For decades, mainframe designers have deployed specialized processors to handle data-storage and networking I/O tasks. I/O processors increased the overall system performance and proved cheaper than adding a more powerful CPU. Looking back 10 years to the 68020/68030 era in the VMEbus arena, you'll note a similar trend. Back then, all performance-sensitive systems used a dedicated processor on the LAN board to run the TCP/IP stack. Over time, the host CPU became more capable of handling TCP/IP software, and LAN ICs integrated functions that further simplified the task. In today's multiprocessor VMEbus systems, every CPU hosts TCP/IP, among many other tasks.

In the original PC, IBM placed many demands on the CPU because the target price didn't allow for more processors. For example, the CPU in the original IBM PC handled memory-refresh operations, thereby eliminating the need for a dedicated DRAM-controller IC. Today, high-end Pentium- and Pentium II-based PCs still rely on the host CPU to handle many I/O tasks, including control of LAN and data-storage interfaces. A typical ATA disk interface, for instance, has little intelligence and regularly interrupts the host CPU to transfer individual blocks of data.

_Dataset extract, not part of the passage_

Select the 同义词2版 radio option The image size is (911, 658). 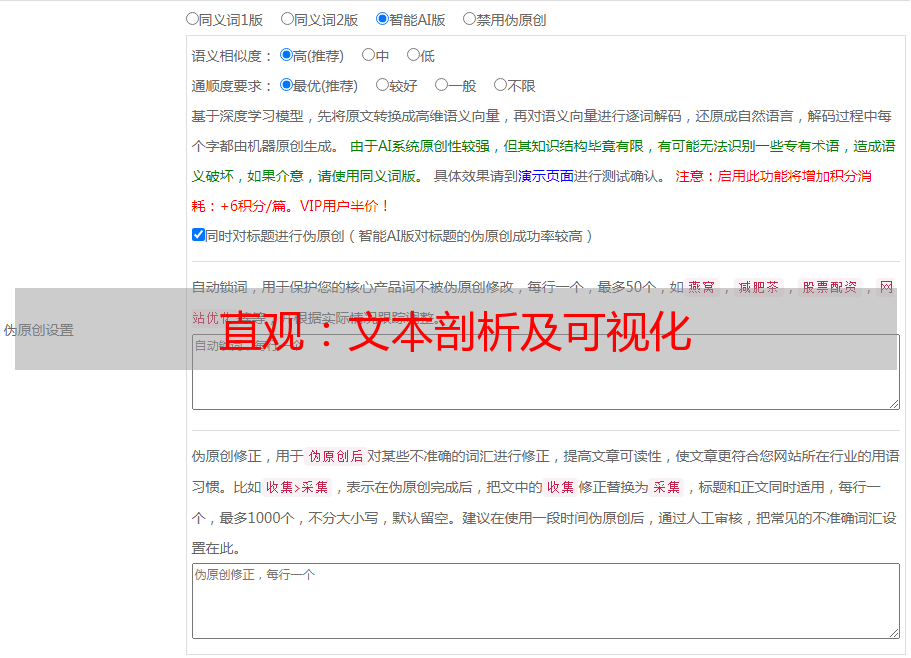(287, 18)
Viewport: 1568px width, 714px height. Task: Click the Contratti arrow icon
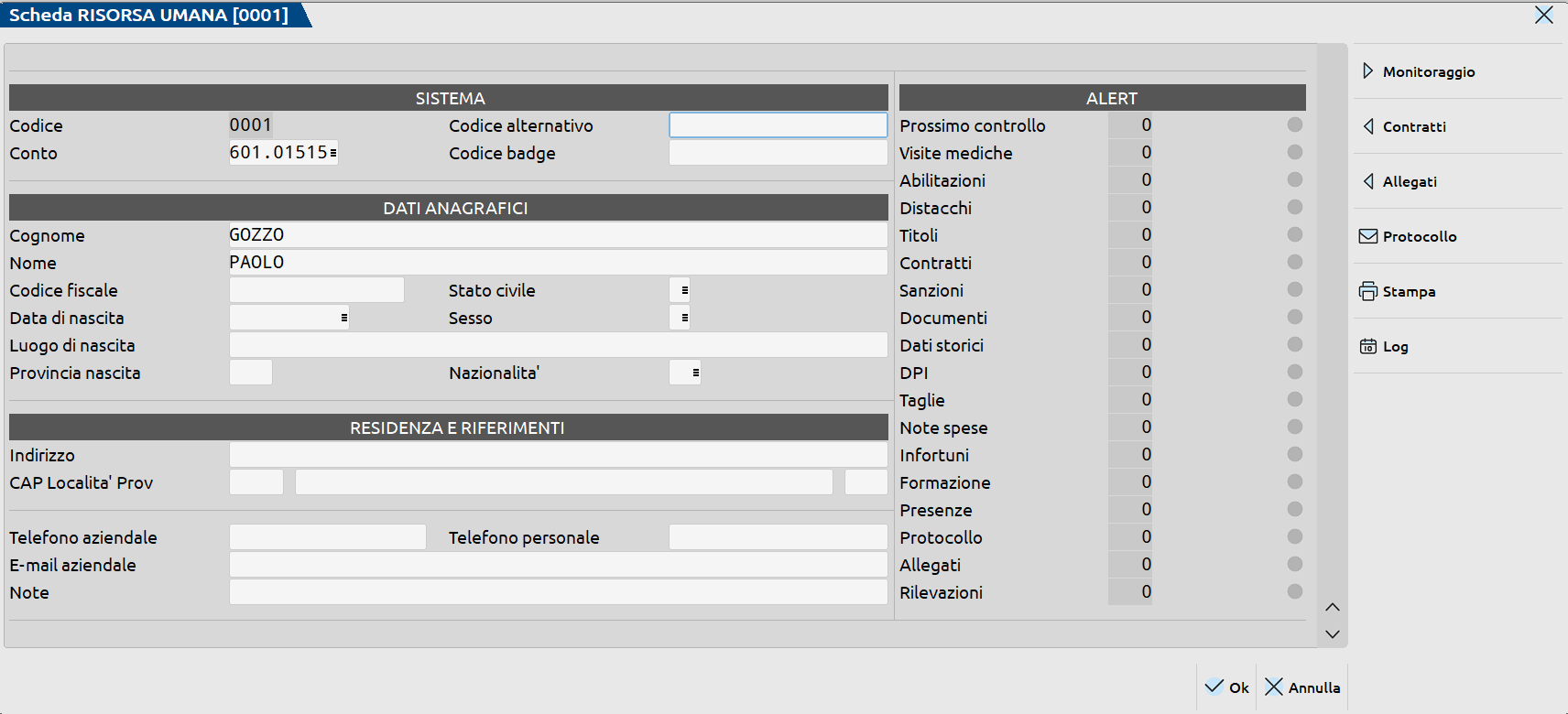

A largely unintelligent I/O subsystem suffices in most PCs and workstations because one user typically has few active tasks. In some cases, the host CPU has no other work during an I/O operation, so it may as well handle as much of the operation as possible. Even when the user runs multiple tasks, the percentage of cycles the CPU spends on I/O operations pales in comparison with the percentage spent on the application code.

In general-purpose computing, intelligent I/O proves to be far more attractive in servers that fulfill the needs of many users. Such systems include file and print servers but can also include application servers. Electronic designers, for example, regularly rely on high-end application servers to handle tasks such as large simulations that exceed desktop-system capabilities. Note that intelligent I/O can be equally applicable in some embedded systems. Flight and other types of simulators rely on a great deal of I/O. Real-time data-acquisition systems may do little more than capture data and store it in the data-storage subsystem (see box "I₂O proves a match for some embedded systems.")

Intel clearly targeted the I₂O initiative at the server market. In reality, high-end servers from companies such as Sun (Mountain View, CA), Silicon Graphics (Mountain View, CA), and even Compaq (Houston) have long deployed µP-based I/O subsystems. I₂O, however, could make intelligent I/O a reality even in the commodity PC-based servers that virtually every PC vendor sells, making the servers suitable for deployment in enterprisewide networks. Meanwhile, I₂O could deliver significant benefits, including lower price, shorter development time, and lower support cost--even into the high-end server market.

I₂O mission statement

The I₂O initiative has two goals. First, it seeks to eliminate the drain on overall system performance that occurs when the main CPU handles low-level I/O interrupts. Second, it attempts to eliminate the necessity for system, motherboard, and add-in-card vendors to test and support unique drivers for every combination of I/O device and OS on the market. Revision 1.5 of the I₂O specification, published in March 1997, defines support for block-oriented devices, such as disk drives; streaming devices, such as tape drives; and network and SCSI devices. Note that SCSI disk drives generally fall into the block-oriented device class, but the spec authors include a separate SCSI class because of the plethora of SCSI devices available.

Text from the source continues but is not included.